Even though the sample size for the survey was quite small, the respondents’ results were not surprising and probably represent the beliefs of CHS students in general. However, it is interesting to note that many of them identified as moderates – if Gen-Z is liberal or left-leaning, then it’s certainly not as partisan or hardline as their older Millennial or Gen-X counterparts.
And that’s what so many news outlets and commentators are seizing on when they shout about this generation being the next wave of ultra-conservatives so Republican it would make Ronald Reagan smile: they’re just not as solidly Democratic as their parents or older siblings. Going back to the survey again, fifteen of the sixteen students responded to the question about the 2016 presidential election, with Hillary Clinton getting seven votes (46.7%), Donald Trump, Jill Stein, and Joe Biden all receiving two votes each (13.3% per candidate), Bernie Sanders receiving one vote (6.7%) and one student undecided. These results can be interpreted various ways, but I see it as a younger generation rebelling against ineffective political parties and status quo politics – while Clinton had a plurality in this mock election, she lacked a majority due to spoiler candidates (and if you consider Trump, Stein and Sanders outsider candidates, it’s easy to see why).

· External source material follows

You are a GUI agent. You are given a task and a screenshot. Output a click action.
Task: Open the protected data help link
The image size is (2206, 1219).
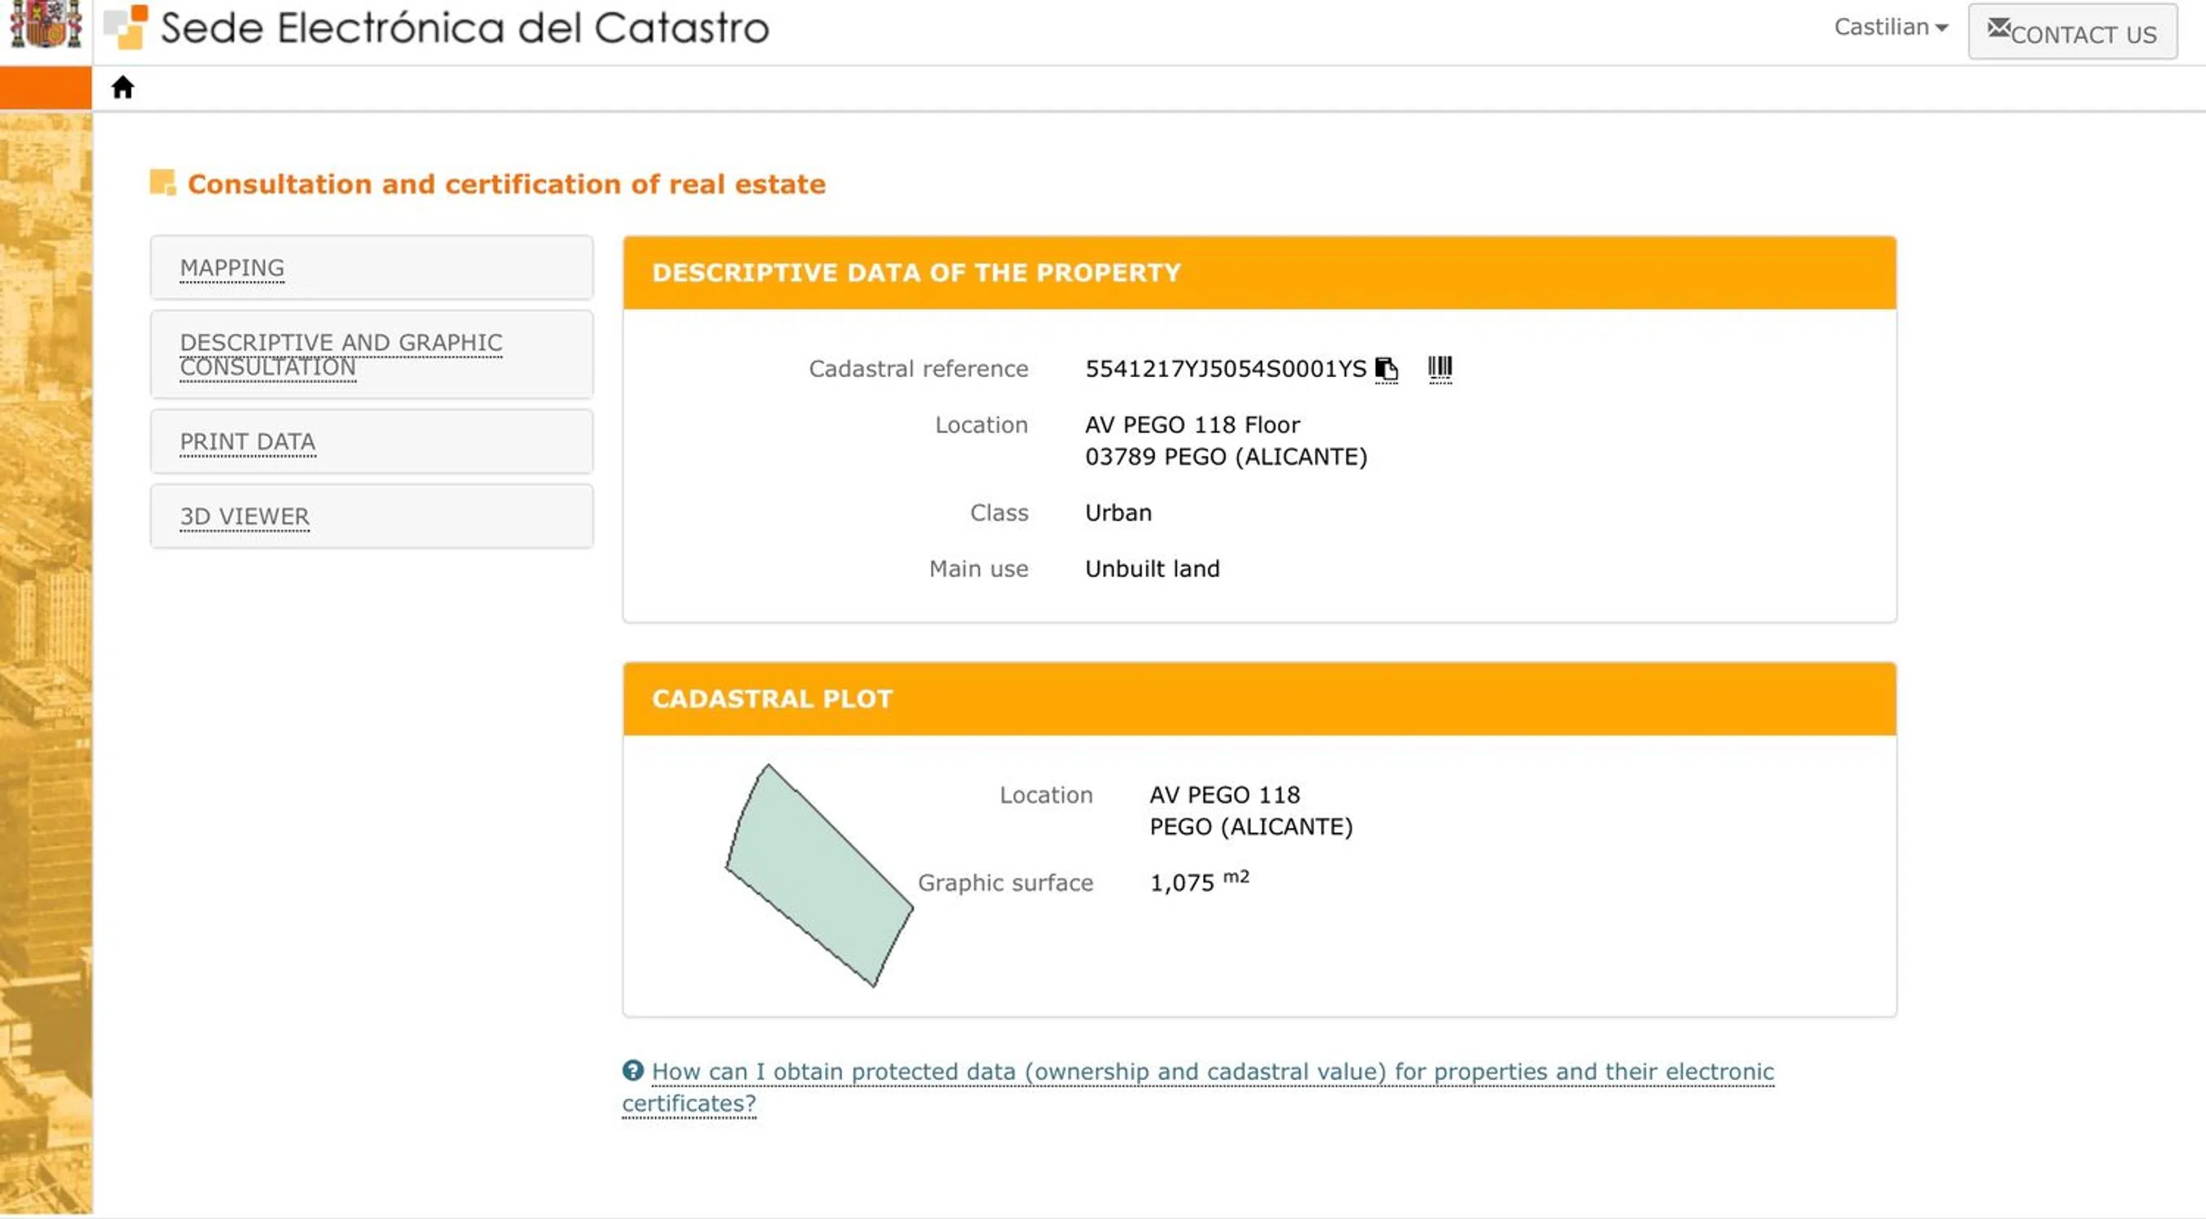pos(1212,1072)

Judging from these results, perhaps the name should be changed from the Post Millennial generation to the No Business as Usual Generation. Mostly born into a post-9/11 world, having experienced financial crises, domestic terrorism and dramatic social change, this generation is anything but resigned to the usual norms of politics. Look at Emma Gonzales and David Hogg from Marjory Stoneman Douglas High School in Parkland, FL, as two no-nonsense go-getters tired with a system which doesn’t work.
This generation isn’t so much blue or red as every political party’s color under the sun – the Republicans and Democrats aren’t going to be able to fully control, or appease, this new generation of soon-to-be voters.